Qin is also liable for disgorgement of $36,352,028 with pre-judgment interest thereon in the amount of $3,494,791, for a total of $39,846,819, representing net profits gained as a result of the conduct alleged in the SEC complaint.
This amount shall be deemed satisfied by: (1) Defendant’s relinquishment of all legal and equitable right, title, and interest in all properties, businesses, funds and assets currently controlled by the Court Appointed Receiver in this action, and all claims he might assert against the receivership estate; and, (2) the judgment, including the order of forfeiture of $54,793,532.14, entered against him in a related criminal case.
The complaint against Qin alleges that he has been engaged in a deceptive course of conduct, using materially false and misleading statements to investors and others, causing serious harm and the threat of further harm to two funds he controls, the Virgil Sigma Fund LP (the “Sigma Fund”) and the VQR Multistrategy Fund LP (the “VQR Fund”).
According to the Complaint, Qin has been his control and ownership of five entities, Virgil Technologies LLC, Montgomery Technologies LLC, Virgil Quantitative Research, LLC, Virgil Capital LLC, and VQR Partners LLC. He has perpetrated a scheme to lure investors into the two Funds, which are marketed as using algorithmic trading strategies involving cryptocurrencies, using false promises and assurances.
Qin, who at 19 founded the Sigma Fund and its managing entity, Virgil Capital, has consistently claimed since 2016 that his proprietary, market-neutral arbitrage trading strategy in cryptocurrencies uses more than 40 digital asset trading platforms around the world, and has achieved positive returns in every month except one.
The SEC’s Complaint also alleges that Qin and Virgil Capital prepared and provided to investors documentation for the Sigma Fund in 2019 that claimed the Fund held millions of dollars worth of digital assets at 39 trading platforms, including three of the largest U.S.-based platforms. In reality, the Sigma Fund held no assets at any of those US-based platforms, and the purported platform account balances were fabricated.

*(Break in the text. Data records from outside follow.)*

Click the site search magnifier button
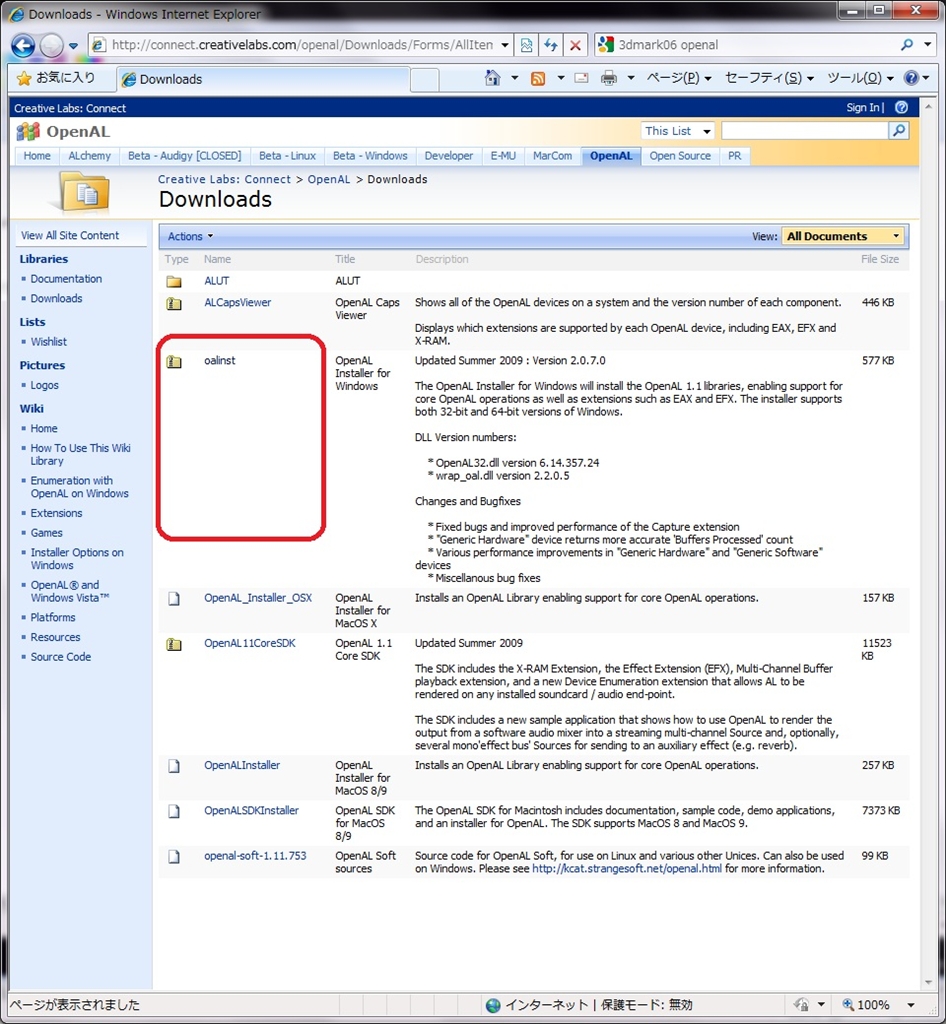tap(898, 131)
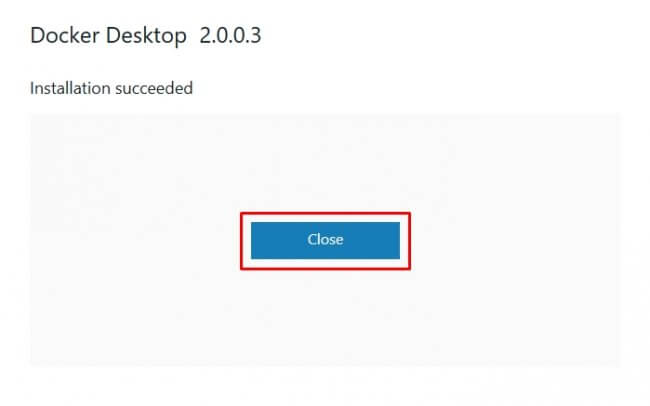Image resolution: width=650 pixels, height=406 pixels.
Task: Click the Close label text on button
Action: coord(325,239)
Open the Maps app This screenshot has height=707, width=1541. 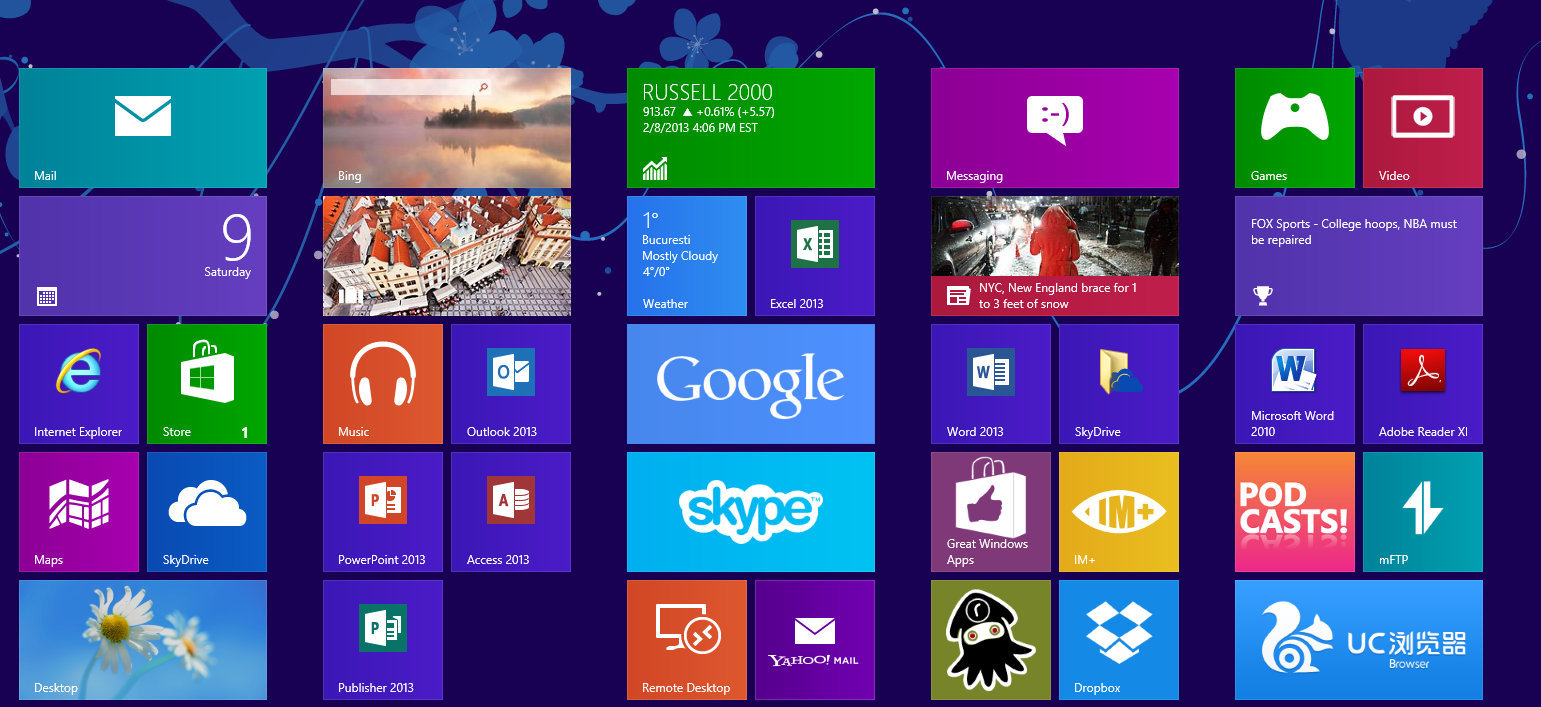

Beginning in mid-2020, investors in the Sigma Fund were thwarted in their attempts to redeem their investments. Through a series of false and misleading devices, Qin convinced at least nine investors, whose interests totaled approximately $3.5 million, to “transfer” their investments from the Sigma Fund into the VQR Fund.
However, the transfers never materialized and Qin has used excuses and falsehoods directed at investors, and the separate personnel who operate the VQR Fund, to evade any explanation for where the investors’ assets are.
In December 2020, Qin sought the aid of his colleagues who manage the VQR Fund in Qin’s attempt to withdraw $1.7 million that he claimed he urgently needed to pay back loans to lenders he feared in China. When VQR Fund employees refused his efforts to withdraw investor assets, Qin made numerous admissions about his conduct, including having told “white lies” to investors to placate them.
At the same time, Qin has not relented from his attempts to withdraw assets from the VQR Fund which belong to investors.
By engaging in the conduct, Qin and the entities he controls have violated, and unless restrained and enjoined will continue to violate, the antifraud provisions of the Securities Act of 1933 and the Securities Exchange Act of 1934. The Entity Defendants also aided and abetted Qin’s violations of the same provisions.